Between being clear on what the game world norms are and giving a PC second chances to rethink courses of action that may not be ideal, the DM is still letting the player make the PC's decisions and act on them
Again, to be clear, I'm wanting to respond here not to the particular course of action that Elf Witch's roommate took - I wasn't there, I don't know any of the people involved, nor what the dynamics of the group are, nor how they like to play RPGs - I'm just trying to present my own reflections on GMing practice which have been triggered by the OP.

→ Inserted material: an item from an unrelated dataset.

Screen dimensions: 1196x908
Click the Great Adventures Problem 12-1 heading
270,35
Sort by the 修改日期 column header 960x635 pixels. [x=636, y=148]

To me, a Wisdom check suggests that the GM is trying to resolve something in the gameworld - a niggling urge, for example, at the back of the PC's mind, or the hairs standing up on the back of the PC's neck. I prefer a game where that sort of thing is reserved for Perception and Insight/Sense Motive, but
not for issue of moral/aesthetic evaluation, in respect of which as GM I leave matters up to my players and as a player I want the GM to leave matters up to me.
If I'm playing and the GM thinks I'm doing something that is silly either in the sense that it has obvious consequences ingame that I may have forgotten about (eg I mention my PC bringing out a ham sandwhich because I forgot, last session, that we were told the duke is vegetarian) then I would rather the GM just say something - a stat check seems unnecessary (given that the forgetfulness is clearly on the part of the player, not the PC). Or, if the GM can see some player conflict brewing among the players and wants to issue a caution, just do it - again, calling for a stat check is not how I would generally go about it. Again, the problem here is not the PC's lack of insight or awareness, but the
player being about to do something silly. So why punt it back into the gameworld and the PC's stats?

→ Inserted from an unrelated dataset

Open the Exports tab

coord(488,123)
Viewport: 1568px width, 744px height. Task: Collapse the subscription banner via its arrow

More generally, the approaches that I described as somewhat foreign to me seem to be premised on an approach to the game where the norms/values of the gameworld are determined by the GM, the players' role is to accept and explore them, and conflicts of value among the players and/or GM are sublimated into ingame issues via alignment rules, Wisdom checks etc. Obviously I'm aware that such approaches to the game occur - when I say they're foreign to me I don't mean that I've never heard of them. (For example, something like this approach seems to have been dominant in letters to Dragon magazine at least around the mid- to late-80s, and also seemed to be fairly standard in a lot of 2nd ed play.)
When I say that it's foreign to m, I mean that it's very different from the way I prefer to go about RPGing. I've never seen any evidence that the "sublimation of conflict via alignment rules" approach to handling disagreements at the table is an effective one. And as a GM, I want my players to decide what is valuable in the gameworld, and what is not (so, for example, and as has happened in games I've run, the PCs, whether indvidually or as a group, can decide that prudence requires compromise with Vecna, or that their duty is to oppose heaven and work with a god exiled by heaven, or that the slaughter of unconscious hobgoblin captives is a legitimate response to depradations inflicted).